What you should do
Please copy every line from the records below that contains the string "value".

Data supplied
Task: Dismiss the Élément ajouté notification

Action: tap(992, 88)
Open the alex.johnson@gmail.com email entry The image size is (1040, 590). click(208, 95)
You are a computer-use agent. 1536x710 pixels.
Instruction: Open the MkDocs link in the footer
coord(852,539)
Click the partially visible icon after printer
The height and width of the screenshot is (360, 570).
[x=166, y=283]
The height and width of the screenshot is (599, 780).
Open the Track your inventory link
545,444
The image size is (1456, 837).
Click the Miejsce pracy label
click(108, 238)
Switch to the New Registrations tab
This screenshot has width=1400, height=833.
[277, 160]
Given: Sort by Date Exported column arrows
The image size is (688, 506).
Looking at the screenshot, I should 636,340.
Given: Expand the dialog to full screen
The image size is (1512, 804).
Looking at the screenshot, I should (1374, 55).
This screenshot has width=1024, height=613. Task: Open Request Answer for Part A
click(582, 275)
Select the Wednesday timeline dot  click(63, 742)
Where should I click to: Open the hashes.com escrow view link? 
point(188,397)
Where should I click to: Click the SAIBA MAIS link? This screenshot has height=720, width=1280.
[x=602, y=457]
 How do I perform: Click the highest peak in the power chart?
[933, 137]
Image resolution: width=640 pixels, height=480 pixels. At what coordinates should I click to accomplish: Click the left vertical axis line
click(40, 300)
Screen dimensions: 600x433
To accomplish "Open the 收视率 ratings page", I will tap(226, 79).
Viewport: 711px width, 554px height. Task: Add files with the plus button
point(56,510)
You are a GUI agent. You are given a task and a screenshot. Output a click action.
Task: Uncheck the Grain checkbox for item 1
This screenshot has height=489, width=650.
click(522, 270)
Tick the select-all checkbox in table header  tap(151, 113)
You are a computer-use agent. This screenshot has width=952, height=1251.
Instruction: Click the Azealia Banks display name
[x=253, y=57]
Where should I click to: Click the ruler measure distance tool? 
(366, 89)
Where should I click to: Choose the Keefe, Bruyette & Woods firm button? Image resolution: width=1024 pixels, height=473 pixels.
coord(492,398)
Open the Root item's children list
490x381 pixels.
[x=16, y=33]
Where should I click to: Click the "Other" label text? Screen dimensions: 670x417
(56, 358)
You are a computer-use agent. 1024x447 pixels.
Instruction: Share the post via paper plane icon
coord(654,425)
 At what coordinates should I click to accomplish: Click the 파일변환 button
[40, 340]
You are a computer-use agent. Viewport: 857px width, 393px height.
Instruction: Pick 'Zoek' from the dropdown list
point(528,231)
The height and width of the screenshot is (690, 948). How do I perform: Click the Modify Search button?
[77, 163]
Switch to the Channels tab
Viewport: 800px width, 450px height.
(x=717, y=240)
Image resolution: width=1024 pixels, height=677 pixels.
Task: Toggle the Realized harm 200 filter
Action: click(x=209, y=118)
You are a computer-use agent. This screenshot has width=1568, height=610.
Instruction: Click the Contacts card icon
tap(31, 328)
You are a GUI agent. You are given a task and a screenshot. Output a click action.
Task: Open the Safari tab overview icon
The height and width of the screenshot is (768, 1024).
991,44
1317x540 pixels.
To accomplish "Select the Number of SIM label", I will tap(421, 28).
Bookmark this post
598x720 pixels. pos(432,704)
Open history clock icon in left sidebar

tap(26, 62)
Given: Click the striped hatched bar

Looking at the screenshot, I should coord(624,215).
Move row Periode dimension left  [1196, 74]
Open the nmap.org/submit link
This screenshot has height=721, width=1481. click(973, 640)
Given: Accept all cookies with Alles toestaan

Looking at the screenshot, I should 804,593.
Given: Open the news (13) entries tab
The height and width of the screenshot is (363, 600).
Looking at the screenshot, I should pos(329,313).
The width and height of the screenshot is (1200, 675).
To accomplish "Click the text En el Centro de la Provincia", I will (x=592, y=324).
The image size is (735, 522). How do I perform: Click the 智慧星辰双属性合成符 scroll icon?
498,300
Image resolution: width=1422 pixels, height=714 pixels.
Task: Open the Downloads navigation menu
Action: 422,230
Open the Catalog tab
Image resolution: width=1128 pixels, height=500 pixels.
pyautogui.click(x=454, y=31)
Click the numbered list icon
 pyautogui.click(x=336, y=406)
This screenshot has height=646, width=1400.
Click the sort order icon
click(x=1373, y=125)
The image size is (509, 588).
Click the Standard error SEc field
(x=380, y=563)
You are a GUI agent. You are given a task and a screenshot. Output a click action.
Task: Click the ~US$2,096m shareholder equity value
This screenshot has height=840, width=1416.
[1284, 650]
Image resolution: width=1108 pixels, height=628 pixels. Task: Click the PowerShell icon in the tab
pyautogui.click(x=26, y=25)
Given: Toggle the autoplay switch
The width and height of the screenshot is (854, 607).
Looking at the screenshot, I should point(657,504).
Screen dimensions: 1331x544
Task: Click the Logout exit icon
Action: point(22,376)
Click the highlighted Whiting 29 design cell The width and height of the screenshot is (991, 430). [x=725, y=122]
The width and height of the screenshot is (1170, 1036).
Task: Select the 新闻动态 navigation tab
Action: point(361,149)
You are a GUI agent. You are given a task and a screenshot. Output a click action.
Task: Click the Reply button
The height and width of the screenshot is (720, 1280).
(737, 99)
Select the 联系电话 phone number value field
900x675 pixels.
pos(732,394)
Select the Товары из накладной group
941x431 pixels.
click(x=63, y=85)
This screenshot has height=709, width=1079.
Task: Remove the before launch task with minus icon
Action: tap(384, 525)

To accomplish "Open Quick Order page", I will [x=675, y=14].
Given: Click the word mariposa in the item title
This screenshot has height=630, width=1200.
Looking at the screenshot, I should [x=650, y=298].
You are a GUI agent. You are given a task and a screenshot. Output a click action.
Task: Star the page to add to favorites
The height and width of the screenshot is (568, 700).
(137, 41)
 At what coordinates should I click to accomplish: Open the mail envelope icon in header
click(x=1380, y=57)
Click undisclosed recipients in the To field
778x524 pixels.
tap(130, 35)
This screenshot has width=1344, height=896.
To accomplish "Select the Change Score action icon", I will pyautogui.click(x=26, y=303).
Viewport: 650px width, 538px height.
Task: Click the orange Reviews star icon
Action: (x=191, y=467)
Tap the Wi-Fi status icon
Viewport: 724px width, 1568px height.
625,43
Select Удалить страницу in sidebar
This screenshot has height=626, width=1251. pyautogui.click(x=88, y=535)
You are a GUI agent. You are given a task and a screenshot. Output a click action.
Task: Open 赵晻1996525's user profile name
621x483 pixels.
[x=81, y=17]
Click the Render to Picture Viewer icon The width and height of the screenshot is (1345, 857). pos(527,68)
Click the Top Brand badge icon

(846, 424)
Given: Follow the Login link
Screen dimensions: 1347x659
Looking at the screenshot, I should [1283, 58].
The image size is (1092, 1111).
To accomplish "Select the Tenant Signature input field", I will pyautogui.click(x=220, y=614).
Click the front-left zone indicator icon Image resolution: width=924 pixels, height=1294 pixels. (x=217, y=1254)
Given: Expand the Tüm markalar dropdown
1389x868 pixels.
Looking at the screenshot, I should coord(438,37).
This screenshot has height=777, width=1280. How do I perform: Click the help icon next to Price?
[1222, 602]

Result
Task: Click the ~US$2,096m shareholder equity value
Select the 联系电话 phone number value field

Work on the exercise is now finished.